# TASK INSTRUCTIONS:
In the records below, swap "screenshot" for "screen capture" everywhere and reproduce them otherwise unchanged, omitting the pictures.

# RECORD EXTRACTS:
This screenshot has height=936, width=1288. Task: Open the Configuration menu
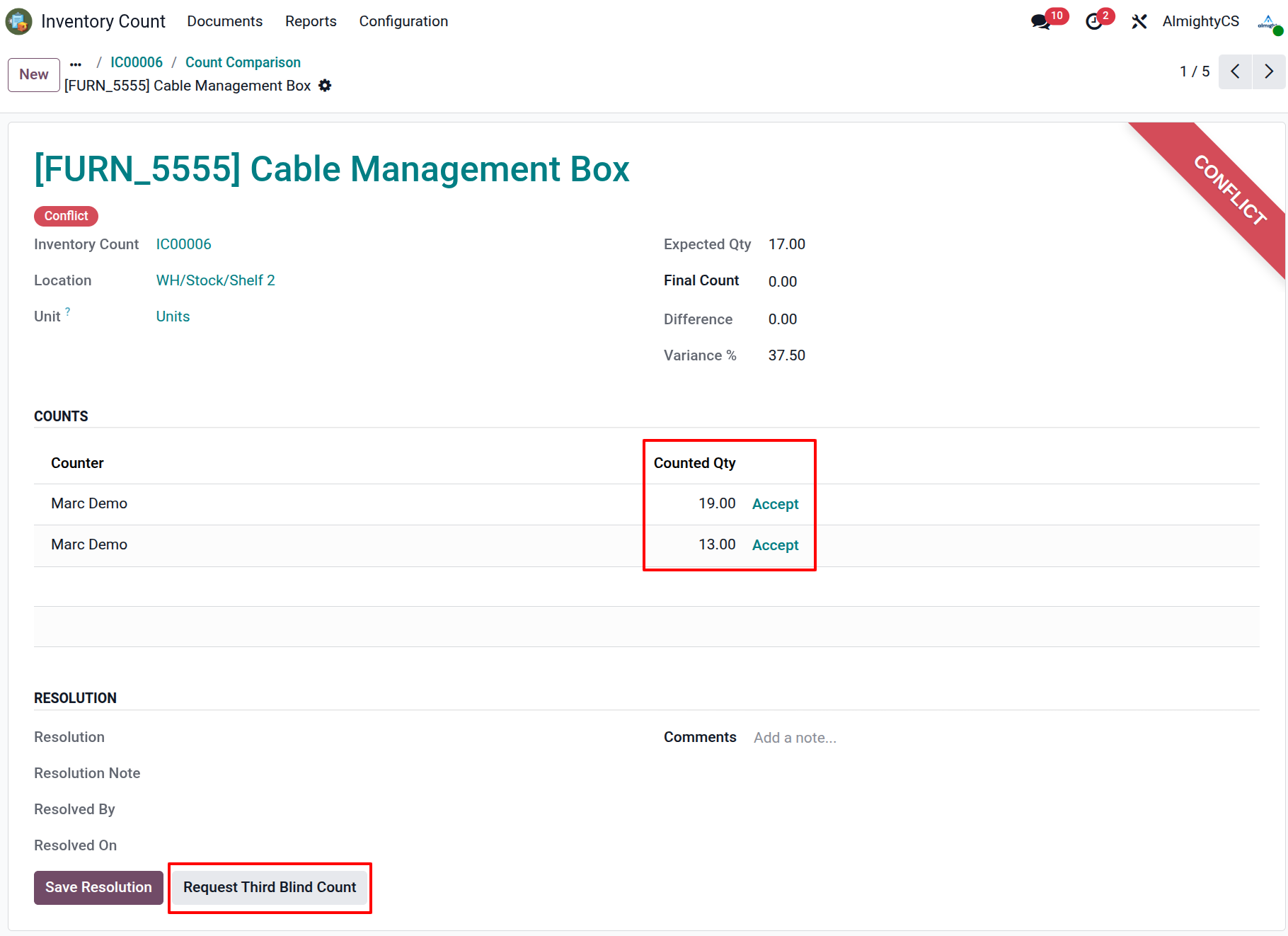point(403,21)
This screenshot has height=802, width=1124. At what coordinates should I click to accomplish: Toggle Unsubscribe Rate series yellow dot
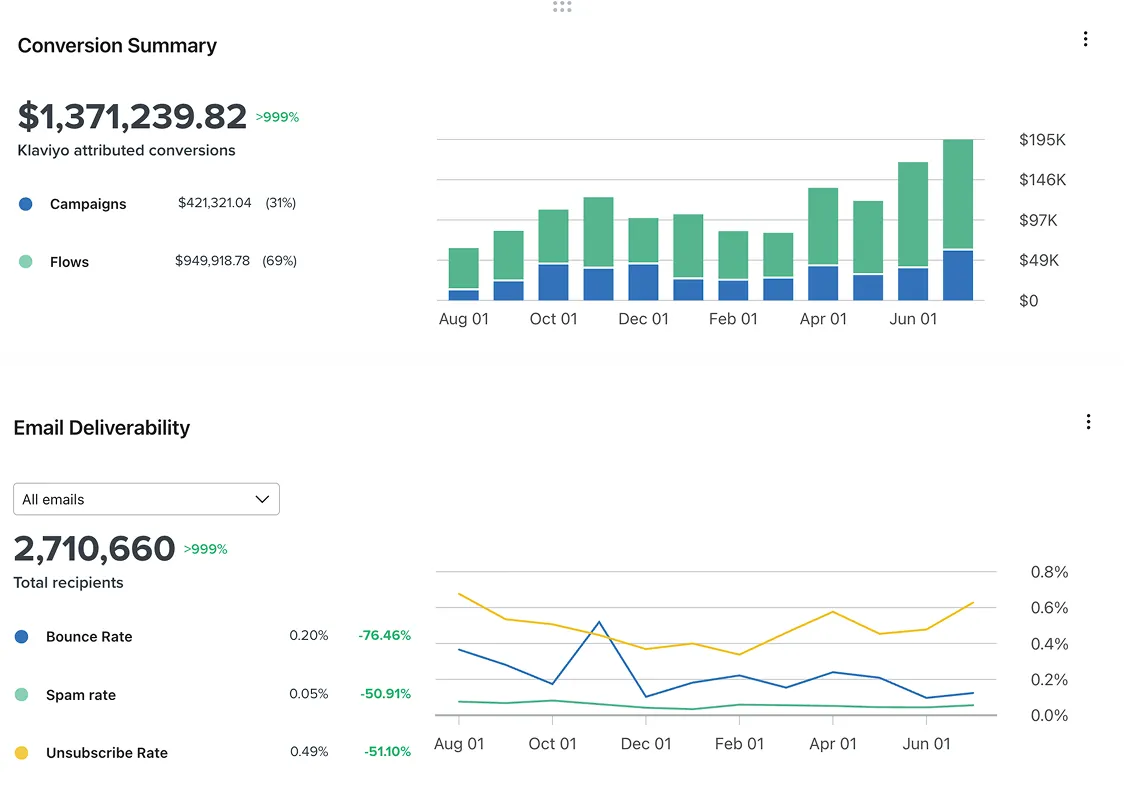[22, 753]
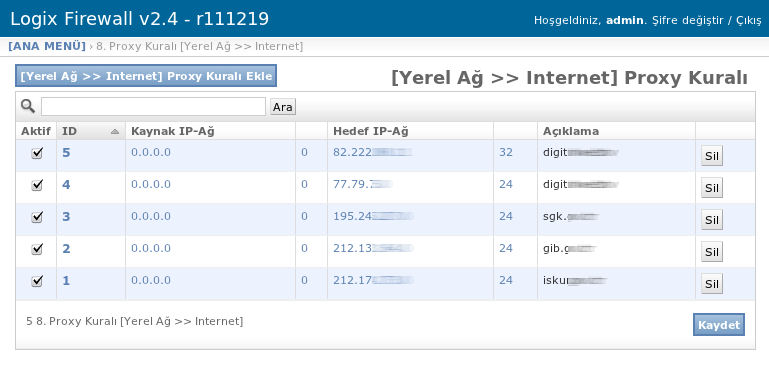Toggle Aktif checkbox for rule 4
The image size is (769, 369).
pyautogui.click(x=37, y=185)
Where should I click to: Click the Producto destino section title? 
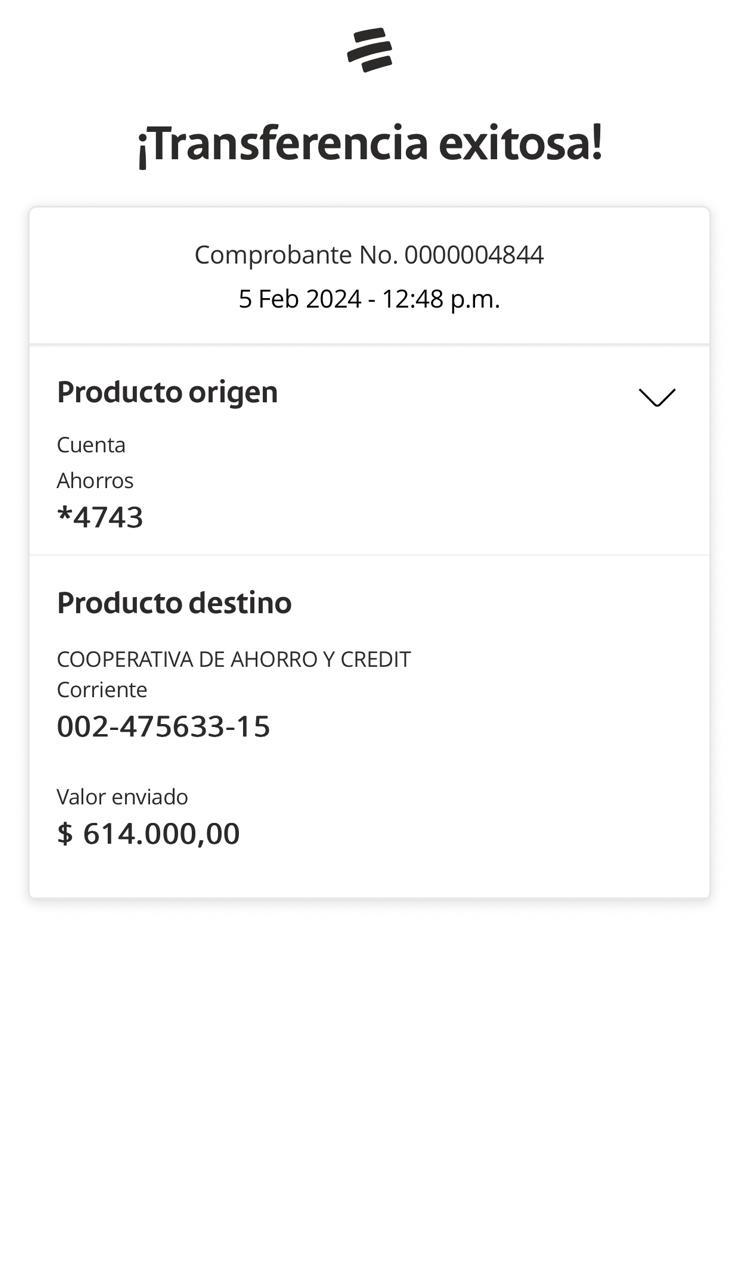pos(174,603)
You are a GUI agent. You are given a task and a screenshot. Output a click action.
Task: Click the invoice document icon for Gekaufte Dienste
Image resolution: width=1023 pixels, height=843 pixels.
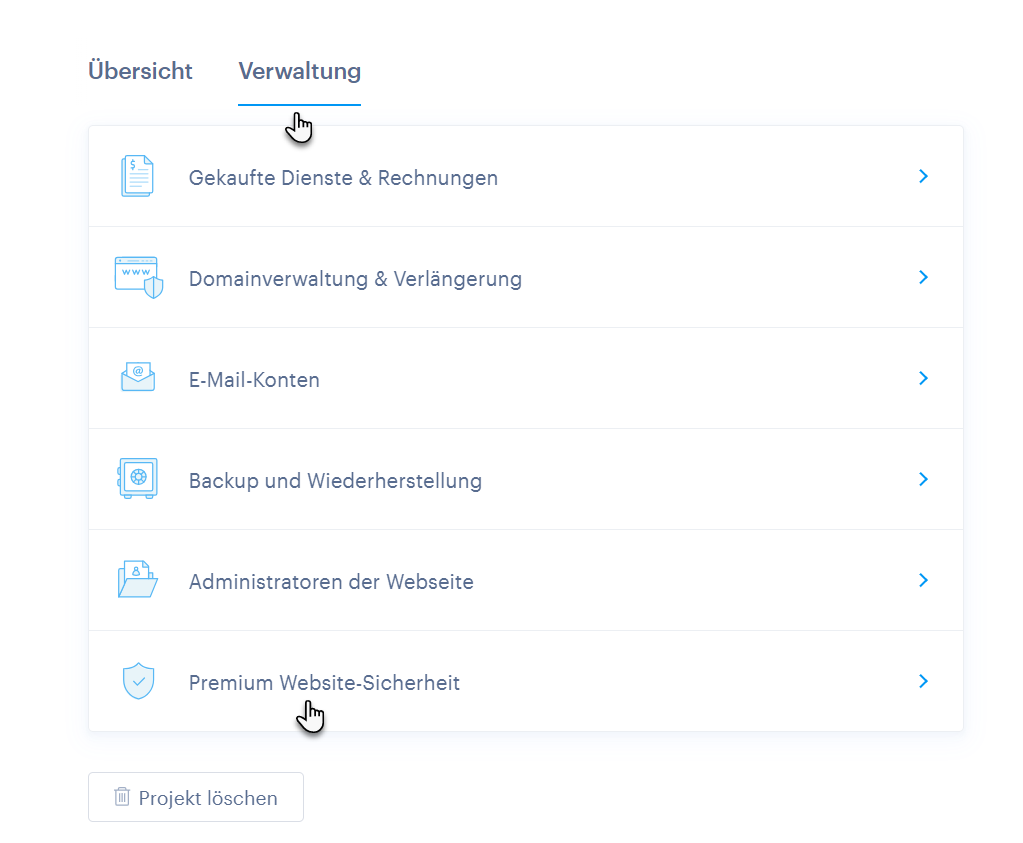pyautogui.click(x=137, y=177)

# ANSWER BELOW:
This screen capture has height=936, width=1288. Task: Open the Configuration menu
point(403,21)
This screen capture has height=802, width=1124. At what coordinates should I click to accomplish: Toggle Unsubscribe Rate series yellow dot
[22, 753]
Toggle Aktif checkbox for rule 4
The image size is (769, 369).
pyautogui.click(x=37, y=185)
Where should I click to: Click the Producto destino section title? 
pos(174,603)
You are a GUI agent. You are given a task and a screen capture. Output a click action.
Task: Click the invoice document icon for Gekaufte Dienste
Image resolution: width=1023 pixels, height=843 pixels.
pyautogui.click(x=137, y=177)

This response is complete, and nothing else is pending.